DATA PROVIDED:
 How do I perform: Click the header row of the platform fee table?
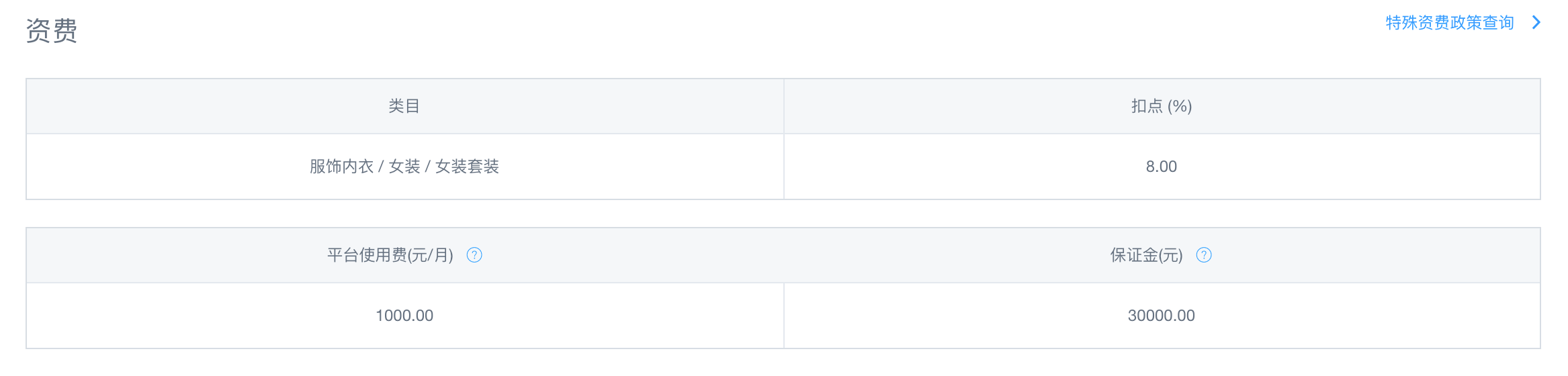tap(783, 255)
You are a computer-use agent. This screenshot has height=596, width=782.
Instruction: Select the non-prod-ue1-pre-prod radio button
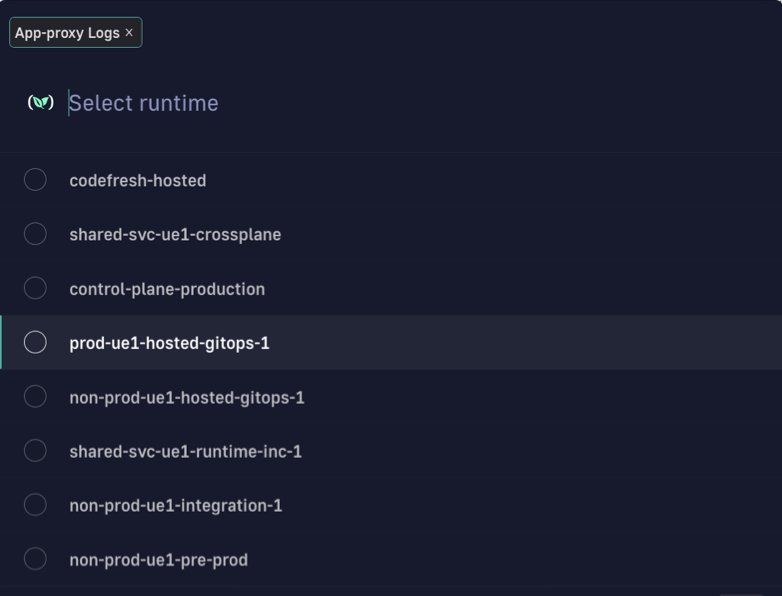tap(35, 559)
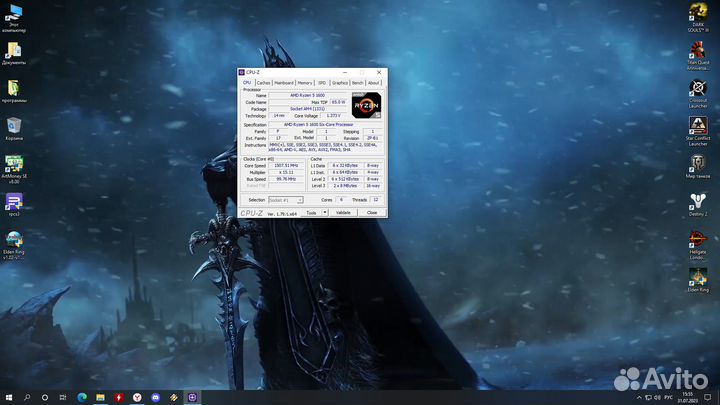This screenshot has height=405, width=720.
Task: Switch to the Memory tab in CPU-Z
Action: tap(304, 83)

ASSIGNED TASK:
Nothing but the lines from the one containing "Instruction: Select the" through the last line of the records should appear in the copy, exactly as written and without pictures.

RESPONSE:
Instruction: Select the non-prod-ue1-pre-prod radio button
tap(35, 559)
This screenshot has height=405, width=720.
Task: Switch to the Memory tab in CPU-Z
Action: tap(304, 83)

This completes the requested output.